#### Passage to read
┌──

The Benchmade Griptilian has been a mainstay in the Benchmade catalog for many years, and its reputation as an excellent EDC knife has always been touted. It’s an extremely utilitarian knife, both practical and neutral from top to bottom, making it as functional of an everyday carry knife as you’re really ever going to get. Available in a wide variety of options, from different sizes to different colours, as well as other slightly varied features, it seems to me that if you’re in the market for a Benchmade Griptilian, you’ll find at least one that suits you just right.
When I first held the Griptilian, the first thing I noticed is how light it really is. At 3.8 ounces (108 grams), it’s truly a remarkable weight, especially taking into account how meaty the blade is for an everyday carry knife.

└──

#### Data listing
┌──

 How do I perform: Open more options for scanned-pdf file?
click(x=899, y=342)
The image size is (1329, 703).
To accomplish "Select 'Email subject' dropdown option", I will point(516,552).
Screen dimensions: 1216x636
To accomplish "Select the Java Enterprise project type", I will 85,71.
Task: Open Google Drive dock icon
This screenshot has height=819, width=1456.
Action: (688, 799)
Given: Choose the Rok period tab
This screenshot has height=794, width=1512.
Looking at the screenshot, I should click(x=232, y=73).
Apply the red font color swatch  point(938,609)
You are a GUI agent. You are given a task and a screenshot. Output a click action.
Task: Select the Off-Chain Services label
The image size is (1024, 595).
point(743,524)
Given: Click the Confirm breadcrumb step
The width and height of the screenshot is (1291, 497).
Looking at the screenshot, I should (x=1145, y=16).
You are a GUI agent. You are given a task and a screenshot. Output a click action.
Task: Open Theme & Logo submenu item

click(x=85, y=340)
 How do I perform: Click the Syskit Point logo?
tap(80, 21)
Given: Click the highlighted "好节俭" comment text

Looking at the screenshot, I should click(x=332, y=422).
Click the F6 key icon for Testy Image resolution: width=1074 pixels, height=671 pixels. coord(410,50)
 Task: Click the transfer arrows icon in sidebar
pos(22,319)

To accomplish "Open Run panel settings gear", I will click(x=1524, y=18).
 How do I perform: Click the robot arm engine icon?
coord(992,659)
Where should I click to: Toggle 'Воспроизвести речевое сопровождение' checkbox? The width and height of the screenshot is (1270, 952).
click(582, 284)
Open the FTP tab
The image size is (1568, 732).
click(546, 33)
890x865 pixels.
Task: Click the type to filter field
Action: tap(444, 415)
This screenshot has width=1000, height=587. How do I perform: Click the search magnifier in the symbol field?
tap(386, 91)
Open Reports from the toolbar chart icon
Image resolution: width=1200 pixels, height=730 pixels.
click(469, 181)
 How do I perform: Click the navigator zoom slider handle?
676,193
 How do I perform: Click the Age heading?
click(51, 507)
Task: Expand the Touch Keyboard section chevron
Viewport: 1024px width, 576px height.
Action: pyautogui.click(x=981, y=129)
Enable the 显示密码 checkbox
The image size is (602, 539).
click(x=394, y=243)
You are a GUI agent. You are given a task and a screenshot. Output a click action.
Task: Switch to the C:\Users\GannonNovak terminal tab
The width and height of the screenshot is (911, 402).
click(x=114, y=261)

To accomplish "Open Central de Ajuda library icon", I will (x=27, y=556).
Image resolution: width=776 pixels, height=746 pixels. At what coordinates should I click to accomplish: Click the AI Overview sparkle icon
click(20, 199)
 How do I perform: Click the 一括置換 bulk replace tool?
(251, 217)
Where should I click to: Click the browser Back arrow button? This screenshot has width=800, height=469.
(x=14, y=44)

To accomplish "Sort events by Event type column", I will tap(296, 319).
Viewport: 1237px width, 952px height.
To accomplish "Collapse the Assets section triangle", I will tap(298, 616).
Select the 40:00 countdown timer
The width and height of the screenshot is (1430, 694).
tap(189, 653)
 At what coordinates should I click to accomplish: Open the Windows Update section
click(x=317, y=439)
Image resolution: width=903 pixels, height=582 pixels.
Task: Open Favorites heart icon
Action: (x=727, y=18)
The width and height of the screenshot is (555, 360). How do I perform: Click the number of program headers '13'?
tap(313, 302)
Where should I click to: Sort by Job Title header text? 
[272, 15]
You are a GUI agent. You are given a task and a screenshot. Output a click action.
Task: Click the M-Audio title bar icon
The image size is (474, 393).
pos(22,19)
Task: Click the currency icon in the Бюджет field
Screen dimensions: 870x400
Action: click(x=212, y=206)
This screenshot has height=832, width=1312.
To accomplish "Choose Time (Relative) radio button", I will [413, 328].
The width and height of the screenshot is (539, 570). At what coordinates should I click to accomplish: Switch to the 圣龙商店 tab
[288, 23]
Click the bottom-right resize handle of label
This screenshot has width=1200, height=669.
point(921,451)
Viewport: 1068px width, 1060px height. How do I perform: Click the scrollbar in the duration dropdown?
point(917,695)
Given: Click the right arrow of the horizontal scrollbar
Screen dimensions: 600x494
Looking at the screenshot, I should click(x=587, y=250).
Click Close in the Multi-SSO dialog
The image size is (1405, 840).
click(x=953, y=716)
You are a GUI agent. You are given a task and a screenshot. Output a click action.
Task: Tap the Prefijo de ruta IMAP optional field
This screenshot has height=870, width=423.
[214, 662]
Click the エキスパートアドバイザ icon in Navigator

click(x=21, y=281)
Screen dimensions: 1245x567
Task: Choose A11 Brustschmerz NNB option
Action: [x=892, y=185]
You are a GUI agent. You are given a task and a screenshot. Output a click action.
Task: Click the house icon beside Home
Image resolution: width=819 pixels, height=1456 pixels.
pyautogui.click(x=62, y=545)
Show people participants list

└──

#### Instructions
a) Answer these questions about the knife review:
(i) What weight in grams does the review give for the Griptilian?
(ii) What was the first thing noticed on first holding the Griptilian?
(iii) Besides different sizes, what other option does the review say the Griptilian comes in?
b) Print the stretch of the knife review from "The Benchmade Griptilian" through "you just right.".

#### Full answers
a)
(i) 108 grams.
(ii) How light it really is.
(iii) Different colours.

b)
The Benchmade Griptilian has been a mainstay in the Benchmade catalog for many years, and its reputation as an excellent EDC knife has always been touted. It’s an extremely utilitarian knife, both practical and neutral from top to bottom, making it as functional of an everyday carry knife as you’re really ever going to get. Available in a wide variety of options, from different sizes to different colours, as well as other slightly varied features, it seems to me that if you’re in the market for a Benchmade Griptilian, you’ll find at least one that suits you just right.